* Work required
Put every line of the listing below into a JSON list of strings, one string per line, leaving out blank lines and the pictures.

Text and item location listing:

## Begin

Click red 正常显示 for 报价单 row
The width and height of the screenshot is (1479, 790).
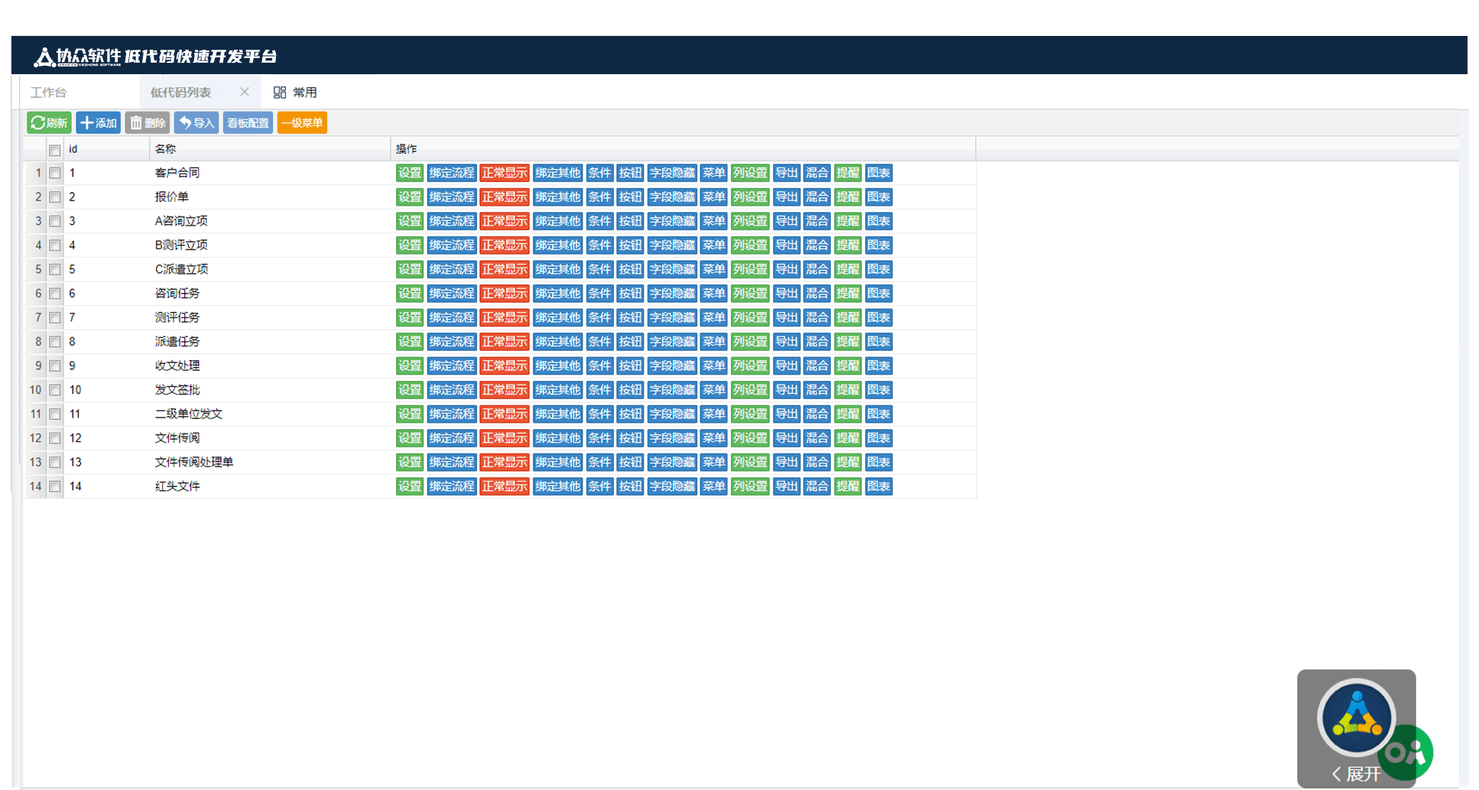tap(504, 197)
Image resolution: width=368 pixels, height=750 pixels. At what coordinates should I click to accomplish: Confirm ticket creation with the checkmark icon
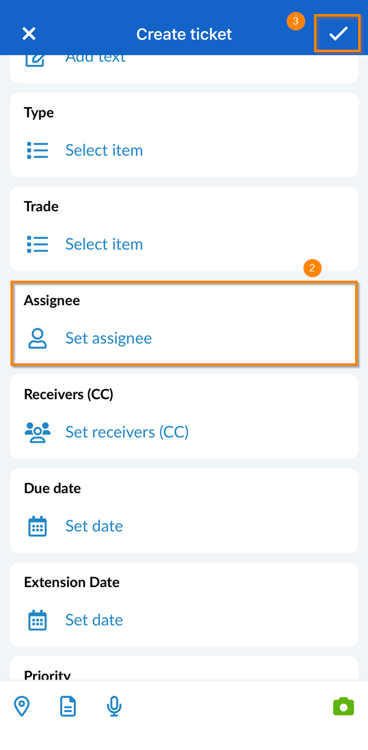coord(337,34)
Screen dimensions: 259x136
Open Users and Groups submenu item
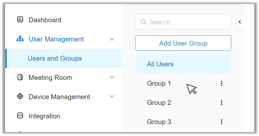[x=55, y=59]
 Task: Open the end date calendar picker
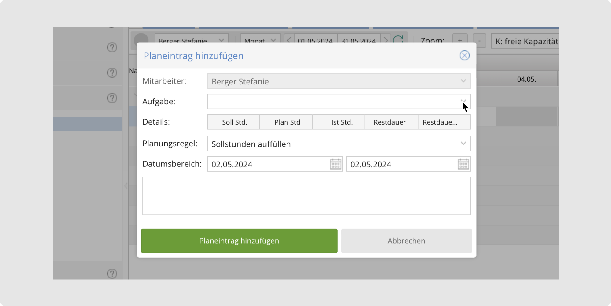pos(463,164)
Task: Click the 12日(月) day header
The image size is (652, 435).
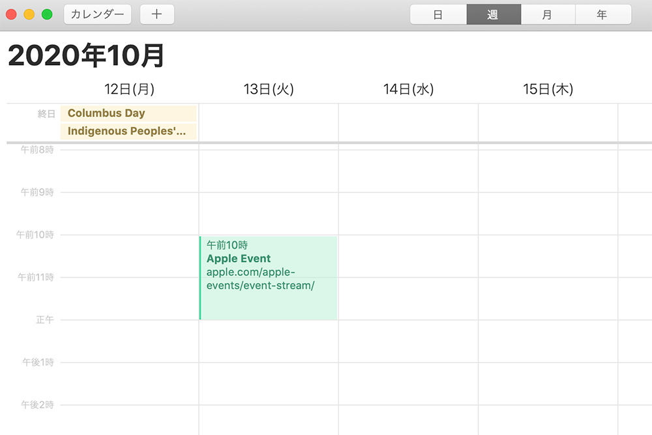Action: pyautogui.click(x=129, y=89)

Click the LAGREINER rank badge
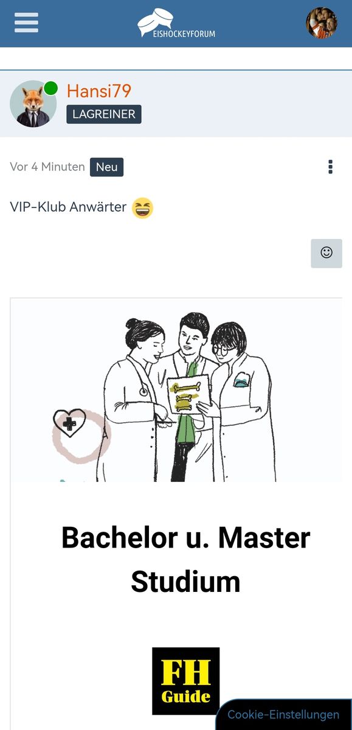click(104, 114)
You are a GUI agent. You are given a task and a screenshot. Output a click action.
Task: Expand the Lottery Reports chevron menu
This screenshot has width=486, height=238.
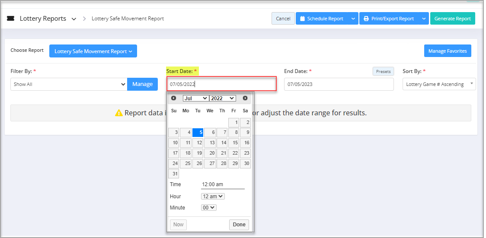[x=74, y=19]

## End

* Correct result
[
  "Click red 正常显示 for 报价单 row",
  "The width and height of the screenshot is (1479, 790).",
  "tap(504, 197)",
  "Image resolution: width=368 pixels, height=750 pixels. At what coordinates should I click to accomplish: Confirm ticket creation with the checkmark icon",
  "coord(337,34)",
  "Screen dimensions: 259x136",
  "Open Users and Groups submenu item",
  "[x=55, y=59]",
  " Task: Open the end date calendar picker",
  "pos(463,164)",
  "Task: Click the 12日(月) day header",
  "The image size is (652, 435).",
  "Action: pyautogui.click(x=129, y=89)",
  "Click the LAGREINER rank badge",
  "click(104, 114)",
  "You are a GUI agent. You are given a task and a screenshot. Output a click action.",
  "Task: Expand the Lottery Reports chevron menu",
  "This screenshot has width=486, height=238.",
  "[x=74, y=19]"
]